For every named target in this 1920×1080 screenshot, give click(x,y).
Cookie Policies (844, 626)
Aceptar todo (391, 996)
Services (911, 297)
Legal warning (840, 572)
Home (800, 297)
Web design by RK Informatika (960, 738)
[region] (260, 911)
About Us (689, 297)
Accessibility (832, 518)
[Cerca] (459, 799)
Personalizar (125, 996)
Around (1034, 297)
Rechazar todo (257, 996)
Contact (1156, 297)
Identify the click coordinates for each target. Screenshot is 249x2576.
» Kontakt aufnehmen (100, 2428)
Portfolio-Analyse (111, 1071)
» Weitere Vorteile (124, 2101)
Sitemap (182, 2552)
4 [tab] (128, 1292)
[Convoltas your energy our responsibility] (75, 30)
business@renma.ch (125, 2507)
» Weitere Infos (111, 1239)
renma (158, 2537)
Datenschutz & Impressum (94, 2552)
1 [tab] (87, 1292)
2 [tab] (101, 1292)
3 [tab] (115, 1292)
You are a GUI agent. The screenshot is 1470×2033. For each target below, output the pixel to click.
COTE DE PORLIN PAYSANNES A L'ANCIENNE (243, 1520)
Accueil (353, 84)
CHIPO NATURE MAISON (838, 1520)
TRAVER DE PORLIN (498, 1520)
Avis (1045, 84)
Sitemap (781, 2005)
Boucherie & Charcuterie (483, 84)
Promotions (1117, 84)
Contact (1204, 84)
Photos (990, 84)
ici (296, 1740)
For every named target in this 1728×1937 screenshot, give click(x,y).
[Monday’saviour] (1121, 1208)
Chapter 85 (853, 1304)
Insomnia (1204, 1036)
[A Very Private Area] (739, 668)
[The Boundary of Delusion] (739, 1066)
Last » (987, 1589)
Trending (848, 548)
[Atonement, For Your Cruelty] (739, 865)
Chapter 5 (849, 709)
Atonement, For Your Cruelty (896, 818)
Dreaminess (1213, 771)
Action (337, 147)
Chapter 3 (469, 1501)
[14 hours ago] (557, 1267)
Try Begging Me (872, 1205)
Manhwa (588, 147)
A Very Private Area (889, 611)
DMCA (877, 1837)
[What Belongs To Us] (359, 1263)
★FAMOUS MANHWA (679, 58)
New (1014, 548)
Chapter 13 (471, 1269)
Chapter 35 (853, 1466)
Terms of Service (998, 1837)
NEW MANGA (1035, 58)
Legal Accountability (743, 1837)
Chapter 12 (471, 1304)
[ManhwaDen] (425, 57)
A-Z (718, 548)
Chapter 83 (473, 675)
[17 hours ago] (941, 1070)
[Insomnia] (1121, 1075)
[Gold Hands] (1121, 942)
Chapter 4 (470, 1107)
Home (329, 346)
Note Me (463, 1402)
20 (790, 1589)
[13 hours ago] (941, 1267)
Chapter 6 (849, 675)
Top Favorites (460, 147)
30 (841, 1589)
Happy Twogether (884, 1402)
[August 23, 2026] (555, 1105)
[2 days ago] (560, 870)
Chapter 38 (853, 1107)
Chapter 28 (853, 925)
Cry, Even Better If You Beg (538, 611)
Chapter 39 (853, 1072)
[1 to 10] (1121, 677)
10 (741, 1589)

» Exercise requirements
Find all lines holding the word "each" in the records above and copy them.

» Exercise output
Identify the click coordinates for each target. Screenshot is 249x2576.
You are a GUI agent. The screenshot is 1470×2033. For each target below, output the pixel to click.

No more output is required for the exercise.